Then, use the following code for all nodes:

sudo ifconfig enp175s0 <IP_100G_NIC> netmask 255.255.255.0 up # only for leaf nodes
sudo apt update
sudo apt install python3-pip  
pip3 install pynq==2.8.0.dev0
sudo apt install ipython3
cd $CLOUDLAB_WORKSPACE/xup_vitis_network_example/Notebooks
ipython3

You can use ifconfig to find the IP address of 100G NICs (IP_100G_NIC). It should start with enp175s0. There is no need to use DASK.

Finally, run the corresponding part of host.py on each node (start with the FPGA node). Pay attention to the ordering for running the code on different nodes (documented in host.py).

Note: FLASH/FLASH-FaS is designed and built incrementally from collectives.

FLASH-FiS:

Go to the following directory:

cd $WORKSPACE/FLASH/FLASH-FiS/hw/lib/std/CGRA_v1_0_0

Open up Vivado tool (we used version 2021.2). Choose Alveo U280 board. Include src, test, and constr folders from this repository. Regenerate the IPs. This design comes with AXI interfaces and HBM access and it is based on RTL kernel specifications. The top-level module for design is top.sv and for test is test_top.sv. The latter is already setup to capture the transitions of ap_done and valid signals and it reports the final execution time (in ps). It also measures total_time sout and total_time sin which are useful for getting throughput at input and output streaming interfaces. Now, you can synthesize design. The testbench needs the binary files for each VPE. For this, you will need the outputs of assembler (.bin files, one for each VPE) from FLASH/toolchain. To simulate, simply replace the .bin file name in the testbench with yours and then just run test_top.sv.

Note: Files in test/sync_FIFO implements UVM-like testing in SystemVerilog for sync_FIFO module.

FLASH/GCN-training

It trains different GCN datasets on a GPU device. We used an Nvidia V100 GPU. We used DGL library with PyTorch framework (CUDA 11.3 and PyTorch 1.10). Simply run train_gpu.ipynb. It has functions for saving weights and hidden features into data folder.

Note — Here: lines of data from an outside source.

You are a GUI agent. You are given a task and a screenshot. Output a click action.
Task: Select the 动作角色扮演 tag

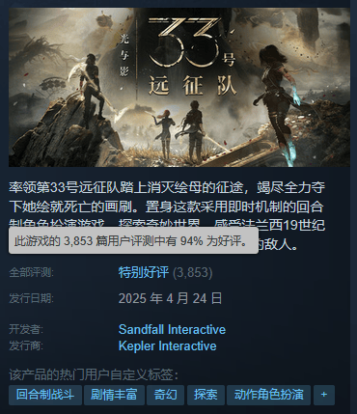[268, 395]
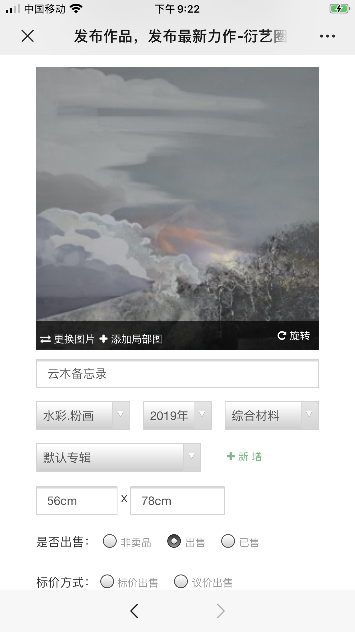Tap the battery charging indicator
Viewport: 355px width, 632px height.
point(340,9)
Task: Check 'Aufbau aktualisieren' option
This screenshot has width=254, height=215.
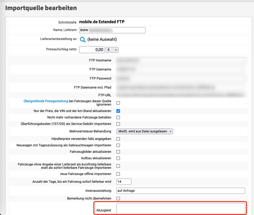Action: pyautogui.click(x=118, y=158)
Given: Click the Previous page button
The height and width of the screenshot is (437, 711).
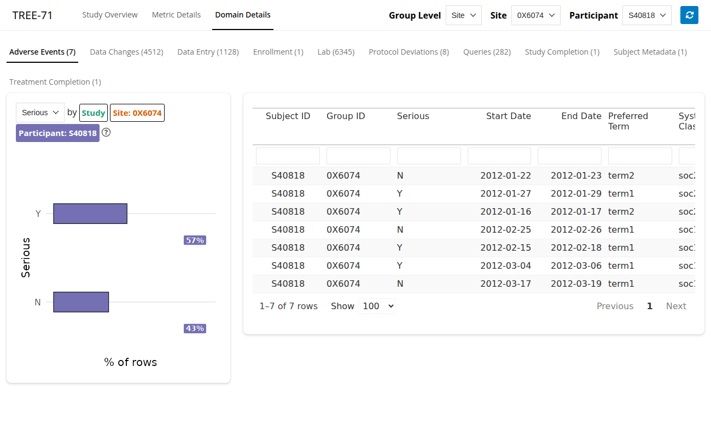Looking at the screenshot, I should pos(615,306).
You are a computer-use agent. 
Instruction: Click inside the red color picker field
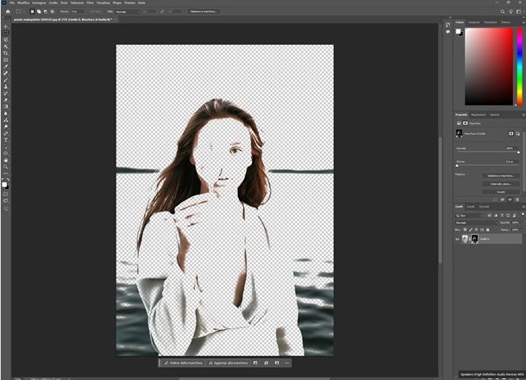pyautogui.click(x=490, y=65)
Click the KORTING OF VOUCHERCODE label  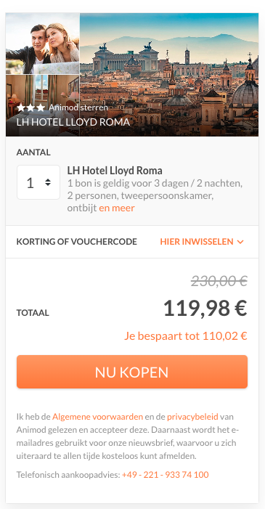(x=77, y=242)
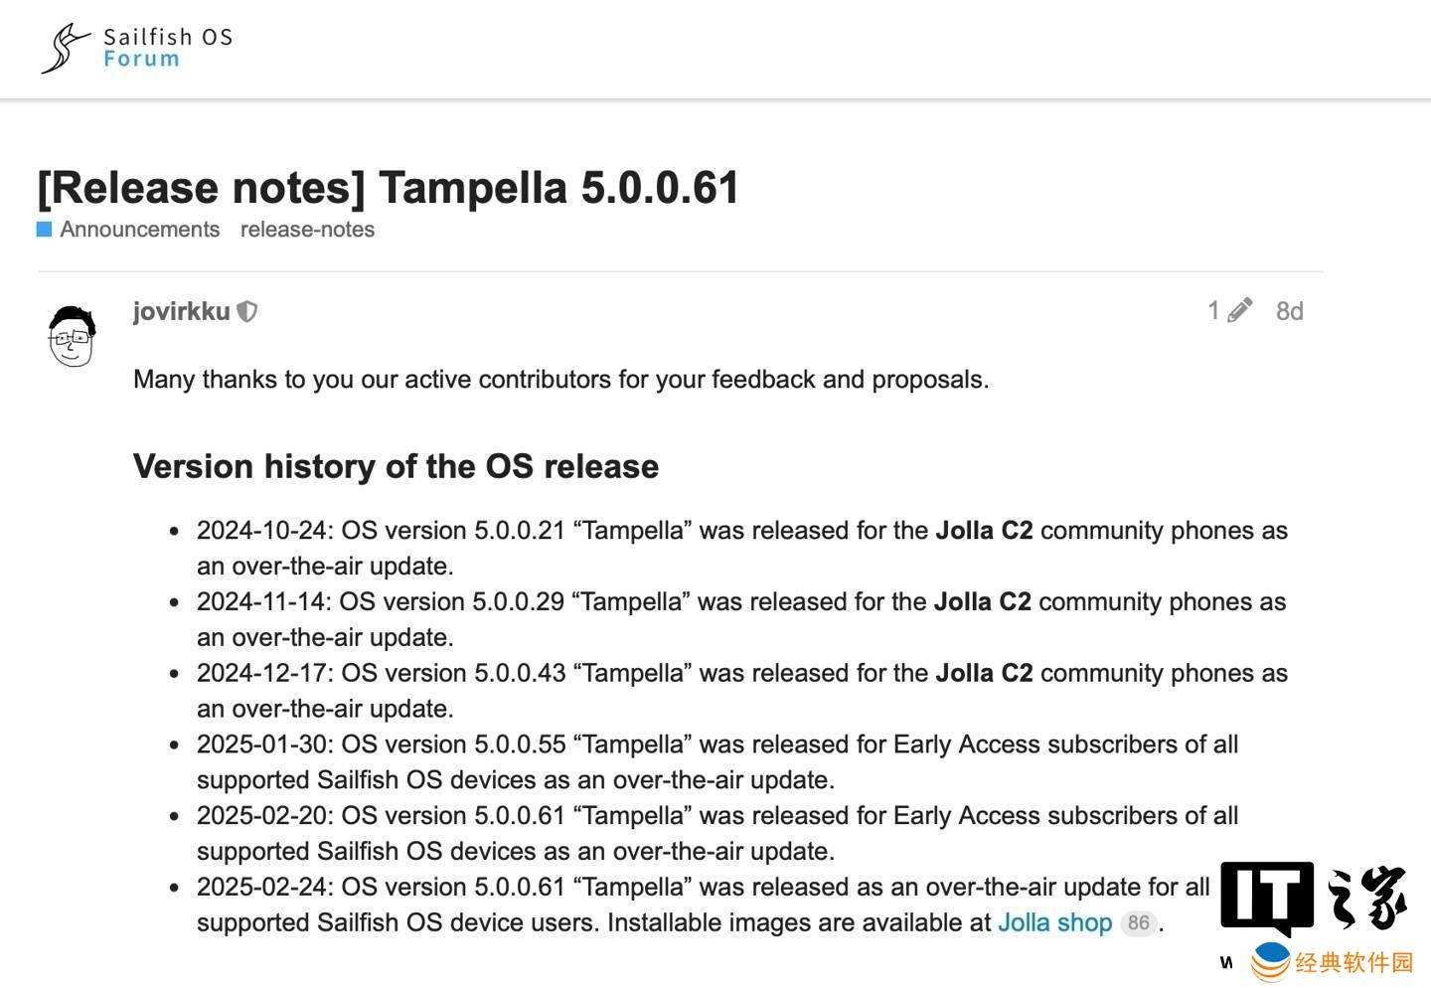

Note: There is a folder named archive that contains an older version of code for GCN training using a CPU device.

FLASH/GCN-GPU

It performs inference on different GCN datasets using a GPU device. We used an Nvidia V100 GPU. We used DGL library with PyTorch framework (CUDA 11.3 and PyTorch 1.10). Simply run inference.ipynb. It loads data from previously stored during GCN training. It measures time in milliseconds.

FLASH/GCN-CPU

This is MPI code for the distributed GCN inference by breaking it into sparse matrix multiplications (SpMM). We followed the Allgather-based communication pattern for distributed SpMM. For small-scale datasets (PPI, Citeseer, Pubmed), use the following code to compile SDMatMul.cpp and then submit the batch job. For large-scale datasets (ogbn-mag, ogbn-products), modify Makefile to use SDMatMul_largedataset.cpp instead. We used Stampede2 cluster at TACC to run the code.

cd $WORKSPACE/FLASH/GCN-CPU
make all
sbatch script/script_16node_1rank

For small-scale datasets, data needed by the code (adjacency matrix and hidden features) are included in data folder. There are also sample results for small-scale datasets in GCN_results_16node.

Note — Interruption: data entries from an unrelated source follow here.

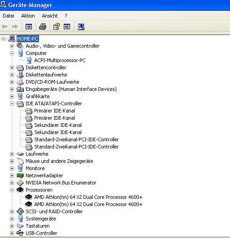Collapse the HOME-PC root node

[3, 39]
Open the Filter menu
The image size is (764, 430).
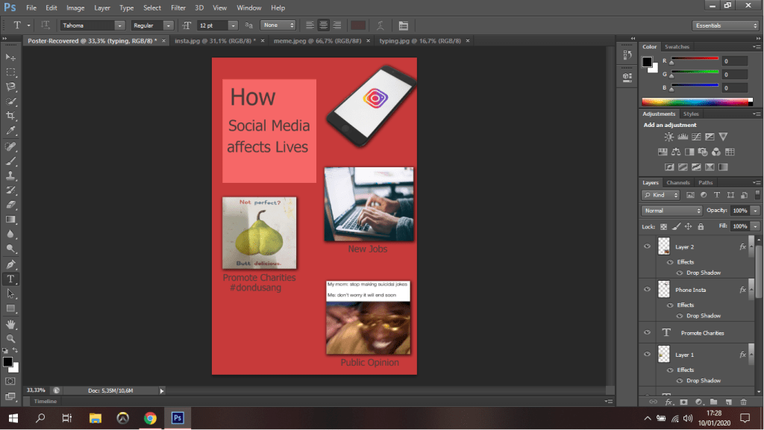tap(178, 7)
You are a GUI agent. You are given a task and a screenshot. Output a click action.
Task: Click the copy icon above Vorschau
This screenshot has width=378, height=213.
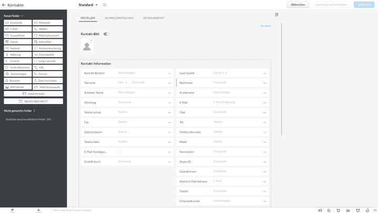[277, 15]
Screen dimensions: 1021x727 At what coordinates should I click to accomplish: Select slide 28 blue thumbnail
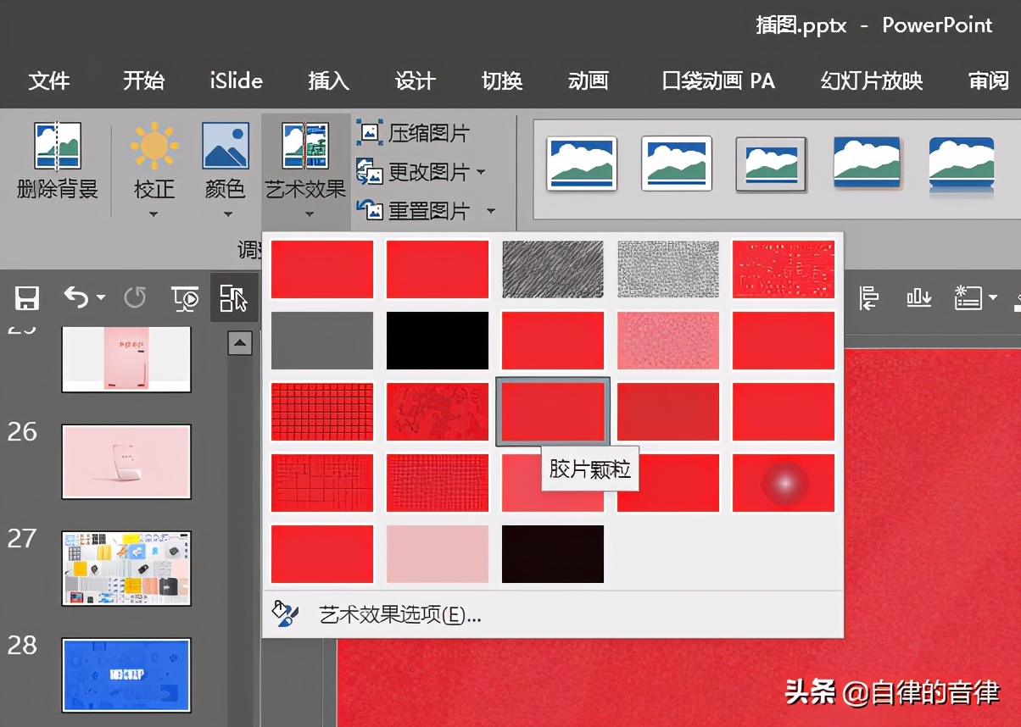[126, 674]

Note: There are also codes using PETSc library. Note: The format of script files are: script_"#OF_NODES"node"#_OF_PROCESSES_PER_NODE"rank

FLASH/GCN-results

It simulates the performance of both FLASH and baseline CPU (without FLASH) and reports the results (performance and breakdown of communication and computation). Simply run GCN_results.ipynb. It takes in the results from GCN-CPU (SpMM timings including process skew) and FLASH-FiS/FLASH-FaS depending on the acceleration scenario. For the FLASH, it considers the process skew when entering into FPGA offload. It has also helper functions for emulating a high-radix switch performance (queueing model) and emulating FLASH accelerator performance based on only the number of packet handler instructions, and finally an example for reduction. Some sample results (input to the simulator, not output) for 16 nodes are under GCN_results folder.

collectives

There are a set of collectives (Reduce, Allreduce, Allgather) for FaS acceleration type. The structures of files in tis directory is similar to that of FLASH/FaS. FPGA image binaries (.xclbin) are also provided for each collective.

Note: archive folder contains older versions. For example, 3node_IntReduce_stats outputs some metadata information (port #, IP, etc) and 3node_loopback simply loopbacks data to the source node.

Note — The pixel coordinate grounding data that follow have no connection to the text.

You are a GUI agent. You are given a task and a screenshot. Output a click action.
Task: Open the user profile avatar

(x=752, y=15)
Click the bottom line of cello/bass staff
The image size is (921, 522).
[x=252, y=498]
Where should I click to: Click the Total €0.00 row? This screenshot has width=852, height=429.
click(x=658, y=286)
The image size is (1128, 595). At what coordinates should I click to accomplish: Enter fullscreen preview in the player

Inside MPI folder (under mpiFPGA), there is a lightweight MPI-like runtime environment for running the processes required on several leaf nodes from the host node. There is also mpi4py example for non-FLASH baseline example under mpi4py. For using our FLASH runtime system, go to mpiFPGA and simply run MPI.py. This program takes in an argument file with several arguments which are described below. At a high level, it takes in the hostfile (that has IP addresses of each rank) and the number of processes (np). It does SSH to leaf nodes, creates new processes there (and assigns new port numbers for each).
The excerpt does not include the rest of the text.